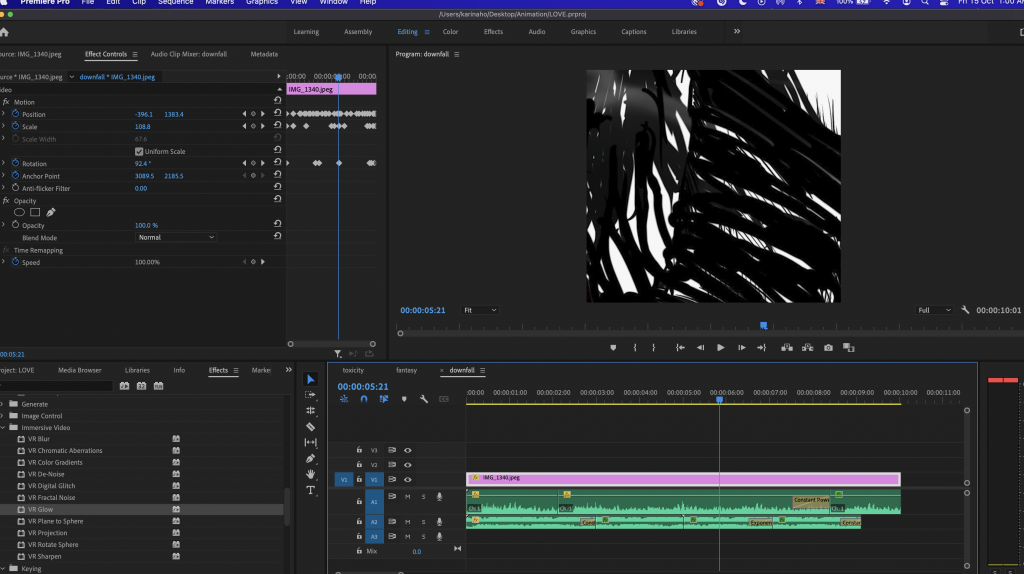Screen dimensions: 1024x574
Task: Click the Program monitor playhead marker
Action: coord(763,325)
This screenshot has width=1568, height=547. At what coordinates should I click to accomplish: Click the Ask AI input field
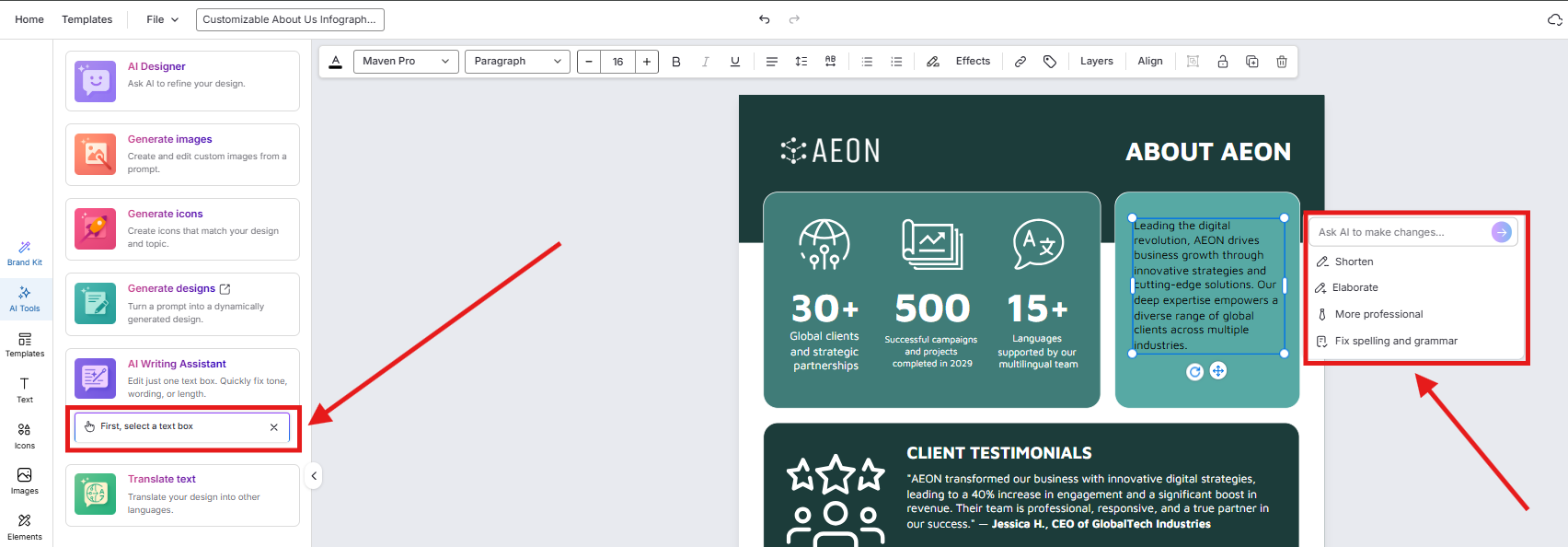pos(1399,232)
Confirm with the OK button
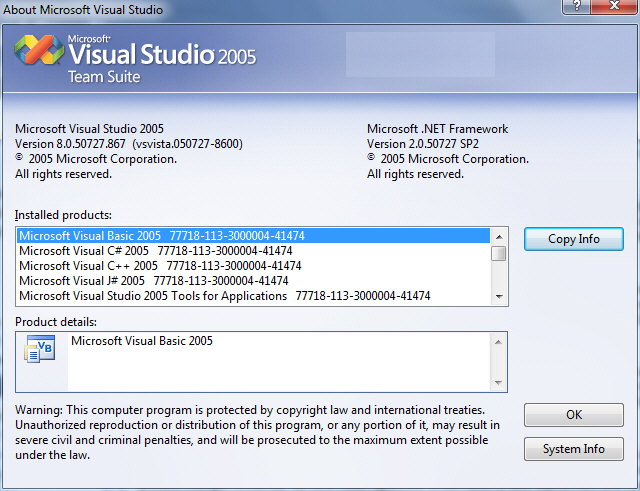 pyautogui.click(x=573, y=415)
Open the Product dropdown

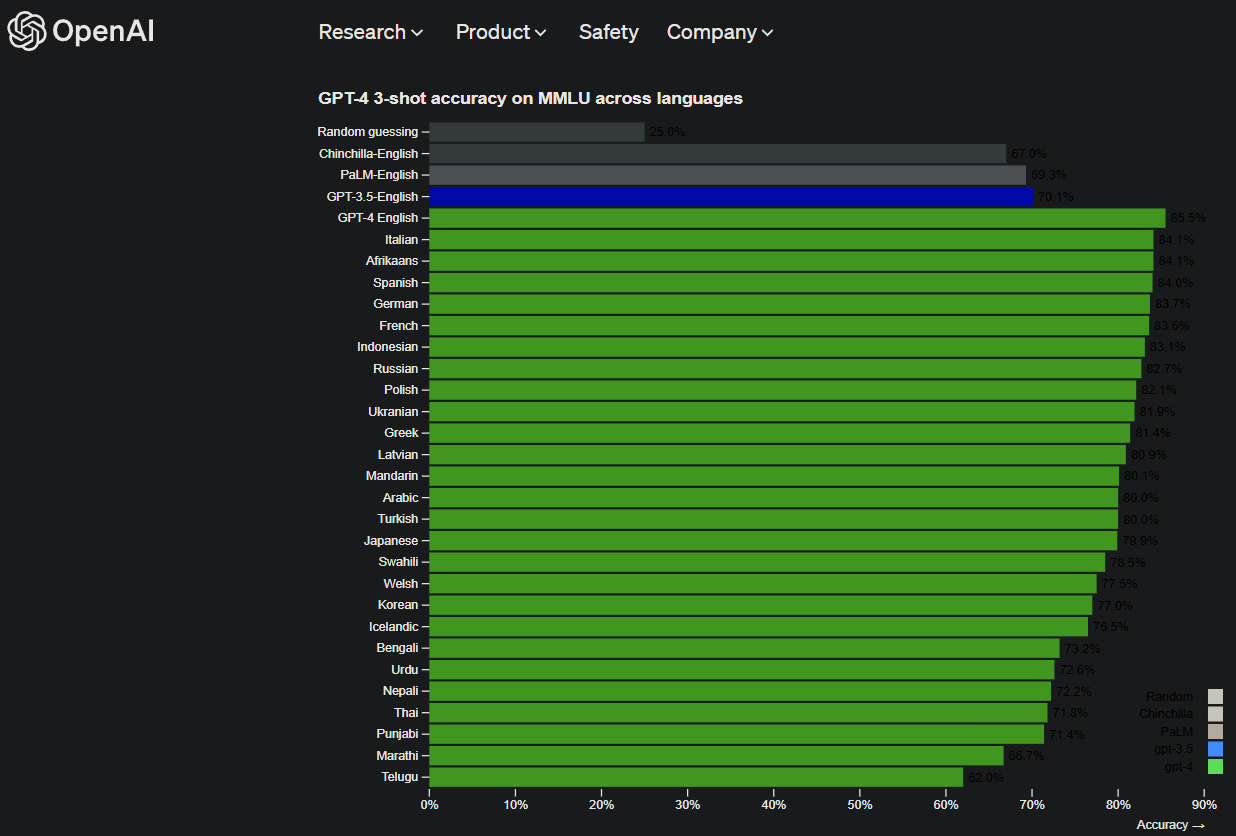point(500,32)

=-=-=-=-=

* Task item: From the line containing "Confirm with the OK button" down to the last line of the entries above, retype each line exactly as it stands, but skip the pictures.

* Solution below:
Confirm with the OK button
 pyautogui.click(x=573, y=415)
Open the Product dropdown

point(500,32)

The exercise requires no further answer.